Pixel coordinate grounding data
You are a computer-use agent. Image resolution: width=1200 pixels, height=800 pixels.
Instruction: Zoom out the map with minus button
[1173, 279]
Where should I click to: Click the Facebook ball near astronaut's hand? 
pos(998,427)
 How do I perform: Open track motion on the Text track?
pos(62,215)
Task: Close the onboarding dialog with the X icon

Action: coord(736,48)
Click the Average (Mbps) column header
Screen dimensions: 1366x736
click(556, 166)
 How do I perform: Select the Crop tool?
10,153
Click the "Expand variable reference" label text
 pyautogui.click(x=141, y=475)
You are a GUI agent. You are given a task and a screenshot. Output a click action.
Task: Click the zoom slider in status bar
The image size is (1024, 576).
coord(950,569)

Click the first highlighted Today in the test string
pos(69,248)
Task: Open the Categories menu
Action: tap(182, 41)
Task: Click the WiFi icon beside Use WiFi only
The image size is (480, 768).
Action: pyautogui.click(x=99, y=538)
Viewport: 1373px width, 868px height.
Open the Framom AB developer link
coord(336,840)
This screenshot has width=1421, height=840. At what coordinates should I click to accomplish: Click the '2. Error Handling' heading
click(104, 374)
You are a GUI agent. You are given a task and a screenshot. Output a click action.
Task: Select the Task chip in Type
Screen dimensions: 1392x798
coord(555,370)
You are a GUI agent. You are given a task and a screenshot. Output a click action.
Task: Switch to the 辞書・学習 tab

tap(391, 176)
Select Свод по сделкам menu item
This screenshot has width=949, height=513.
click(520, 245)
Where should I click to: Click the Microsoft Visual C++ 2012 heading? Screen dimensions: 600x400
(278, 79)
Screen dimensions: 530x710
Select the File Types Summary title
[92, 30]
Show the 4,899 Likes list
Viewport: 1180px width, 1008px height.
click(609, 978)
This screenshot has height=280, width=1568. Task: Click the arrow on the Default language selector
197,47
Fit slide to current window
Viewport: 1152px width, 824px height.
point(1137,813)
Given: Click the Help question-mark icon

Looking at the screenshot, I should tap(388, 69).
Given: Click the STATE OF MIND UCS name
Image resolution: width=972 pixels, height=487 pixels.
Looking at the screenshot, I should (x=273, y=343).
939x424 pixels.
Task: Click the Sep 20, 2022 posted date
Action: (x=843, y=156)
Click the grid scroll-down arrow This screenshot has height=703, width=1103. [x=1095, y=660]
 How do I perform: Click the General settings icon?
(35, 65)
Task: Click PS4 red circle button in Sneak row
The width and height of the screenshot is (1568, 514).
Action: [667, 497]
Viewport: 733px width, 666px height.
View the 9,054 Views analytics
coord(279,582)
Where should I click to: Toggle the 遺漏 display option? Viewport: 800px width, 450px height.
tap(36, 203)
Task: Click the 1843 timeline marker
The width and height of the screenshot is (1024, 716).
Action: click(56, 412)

Problem requirements: Once you find the line containing "The width and height of the screenshot is (1024, 716).", copy it and every line after it through the end of the records, exactly as they stand.

Your response:
The width and height of the screenshot is (1024, 716).
Action: click(56, 412)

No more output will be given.